BOSTON- Opioid-related deaths continue to take the lives of thousands in the U.S. each year, with non-fatal opioid overdoses as a significant risk factor for a subsequent fatal overdose. Post-overdose interventions are emerging in affected communities, using what support systems are available to assist in the program design.
Survivors often do not seek treatment or overdose risk reduction services immediately after an overdose for many reasons, including shame and stigma, and lack of referrals to substance use treatment.

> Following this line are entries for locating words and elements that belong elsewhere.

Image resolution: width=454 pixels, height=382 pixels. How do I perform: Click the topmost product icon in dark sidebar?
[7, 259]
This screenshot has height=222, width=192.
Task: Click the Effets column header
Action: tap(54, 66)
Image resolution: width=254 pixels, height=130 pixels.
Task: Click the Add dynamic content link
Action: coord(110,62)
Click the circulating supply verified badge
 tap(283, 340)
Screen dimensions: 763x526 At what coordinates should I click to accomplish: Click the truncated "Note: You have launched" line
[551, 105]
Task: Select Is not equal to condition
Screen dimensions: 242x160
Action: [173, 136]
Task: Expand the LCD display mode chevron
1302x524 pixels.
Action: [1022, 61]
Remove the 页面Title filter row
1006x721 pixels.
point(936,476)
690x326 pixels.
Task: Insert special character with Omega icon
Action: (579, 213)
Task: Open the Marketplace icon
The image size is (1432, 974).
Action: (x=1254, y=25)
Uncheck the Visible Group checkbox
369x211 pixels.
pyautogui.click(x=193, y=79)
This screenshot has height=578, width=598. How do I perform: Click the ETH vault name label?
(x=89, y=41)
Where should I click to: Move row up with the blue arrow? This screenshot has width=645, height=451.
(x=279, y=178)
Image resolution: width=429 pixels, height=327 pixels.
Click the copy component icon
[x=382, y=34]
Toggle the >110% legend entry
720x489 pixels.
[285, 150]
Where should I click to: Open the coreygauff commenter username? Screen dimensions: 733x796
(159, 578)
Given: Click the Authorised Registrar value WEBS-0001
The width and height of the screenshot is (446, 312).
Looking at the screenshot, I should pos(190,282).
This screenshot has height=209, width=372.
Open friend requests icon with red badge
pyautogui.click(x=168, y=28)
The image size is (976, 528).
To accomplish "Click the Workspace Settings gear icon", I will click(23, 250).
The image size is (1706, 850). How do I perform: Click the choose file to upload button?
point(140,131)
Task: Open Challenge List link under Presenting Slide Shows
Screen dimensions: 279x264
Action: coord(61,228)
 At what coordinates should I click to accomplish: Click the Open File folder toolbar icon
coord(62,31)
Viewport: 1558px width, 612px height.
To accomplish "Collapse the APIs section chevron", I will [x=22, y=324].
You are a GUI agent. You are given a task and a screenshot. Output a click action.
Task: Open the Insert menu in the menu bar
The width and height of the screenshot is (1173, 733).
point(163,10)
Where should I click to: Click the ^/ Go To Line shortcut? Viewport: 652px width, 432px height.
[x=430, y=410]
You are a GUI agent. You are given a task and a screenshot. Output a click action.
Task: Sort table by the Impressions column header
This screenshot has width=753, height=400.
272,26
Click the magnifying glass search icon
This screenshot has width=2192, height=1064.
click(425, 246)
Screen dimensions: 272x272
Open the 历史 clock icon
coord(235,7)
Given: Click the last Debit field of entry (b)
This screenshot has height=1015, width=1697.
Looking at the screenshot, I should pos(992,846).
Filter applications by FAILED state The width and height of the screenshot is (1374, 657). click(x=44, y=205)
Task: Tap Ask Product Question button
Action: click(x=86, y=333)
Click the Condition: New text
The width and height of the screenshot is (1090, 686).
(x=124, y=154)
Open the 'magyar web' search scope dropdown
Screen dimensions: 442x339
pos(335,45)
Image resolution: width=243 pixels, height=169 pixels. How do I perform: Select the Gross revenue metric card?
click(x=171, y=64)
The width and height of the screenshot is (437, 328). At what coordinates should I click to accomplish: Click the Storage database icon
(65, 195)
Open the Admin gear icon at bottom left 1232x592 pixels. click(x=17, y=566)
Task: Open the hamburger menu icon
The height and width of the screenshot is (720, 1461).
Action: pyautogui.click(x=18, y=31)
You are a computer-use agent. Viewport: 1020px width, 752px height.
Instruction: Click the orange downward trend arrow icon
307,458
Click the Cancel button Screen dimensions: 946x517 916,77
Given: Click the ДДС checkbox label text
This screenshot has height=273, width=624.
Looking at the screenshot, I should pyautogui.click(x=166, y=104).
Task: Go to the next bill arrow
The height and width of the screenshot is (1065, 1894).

In a scoping review article published in Preventive Medicine, Sarah M. Bagley, MD, MSc, medical director of the CATALYST (Center for Addiction Treatment for Adolescents/Young adults who use Substances) Clinic and addiction specialist at Boston Medical Center's Grayken Center for Addiction, provides an overview about the emerging prevalence of post-overdose intervention programs in the U.S. and the variety of methods that communities and states are using based on availability of resources and support.
For the review, researchers examined articles published between 1999 and January 2019 that specifically described a specific post-overdose program. A total of 27 unique programs were identified for qualitative synthesis, which were organized into five categories based on timing, setting, and collaborations - emergency department-based, emergency department and home-based, home and/or overdose venue-based, mobile/not site-specific outreach, and diversion programs. Some of the key takeaways from the review are:
- Nine post-overdose programs operated directly out of the emergency department
- 18 programs provided post-overdose support in additional ways:
- Three were operated both in the ED and home setting
- Four were through mobile means or non-site specific
- One was through law enforcement diversion, offering quick connections into treatment
- 10 were based in the community where follow-up occurred in the homes or venues where the overdose took place
- Individuals were either approached while still in the ED for a non-fatal overdose or within one week of discharge; follow-up usually occurred between two and seven days
- Many programs rely on collaboration between fire departments, law enforcement, emergency medical services, and public health departments to generate lists for those requiring follow-up post-overdose
- Follow-ups typically involved a police/fire/sheriff's officer and health clinician or harm reduction specialist, including support and referrals for friends and family
- Many programs were peer-based - found to be effective in other chronic illness programs due to greater comfort and more credibility based on a shared experience
"We are at a time when post-overdose programs are imperative to supporting people who are struggling with opioid use disorder," said Bagley, who is also an assistant professor of medicine and pediatrics at Boston University School of Medicine. "It is important to engage individuals in care after they have survived an overdose so that we can provide the services and support necessary to reduce the risk of future overdose and prevent opioid-related fatalities in the U.S."
As more peer-based programs are implemented, further research should follow the role of collective responsibility with overdose risk reduction and treatment engagement. In addition, rigorous evaluation of existing and emerging programs is needed assess effectiveness of programs to reduce overdose and engage survivors in harm reduction and substance use disorder treatment.
About Boston Medical Center
Boston Medical Center is a private, not-for-profit, 514-bed, academic medical center that is the primary teaching affiliate of Boston University School of Medicine. It is the largest and busiest provider of trauma and emergency services in New England. Committed to providing high-quality health care to all, the hospital offers a full spectrum of pediatric and adult care services including primary and family medicine and advanced specialty care with an emphasis on community-based care. Boston Medical Center offers specialized care for complex health problems and is a leading research institution, receiving more than $117 million in sponsored research funding in fiscal year 2016. It is the 13th largest recipient of funding in the U.S. from the National Institutes of Health among independent hospitals. In 1997, BMC founded Boston Medical Center Health Plan, Inc., now one of the top ranked Medicaid MCOs in the country, as a non-profit managed care organization. It does business in Massachusetts as BMC HealthNet Plan and as Well Sense Health Plan in New Hampshire, serving 290,000 people, collectively. Boston Medical Center and Boston University School of Medicine are partners in the Boston HealthNet - 14 community health centers focused on providing exceptional health care to residents of Boston. For more information, please visit http://www.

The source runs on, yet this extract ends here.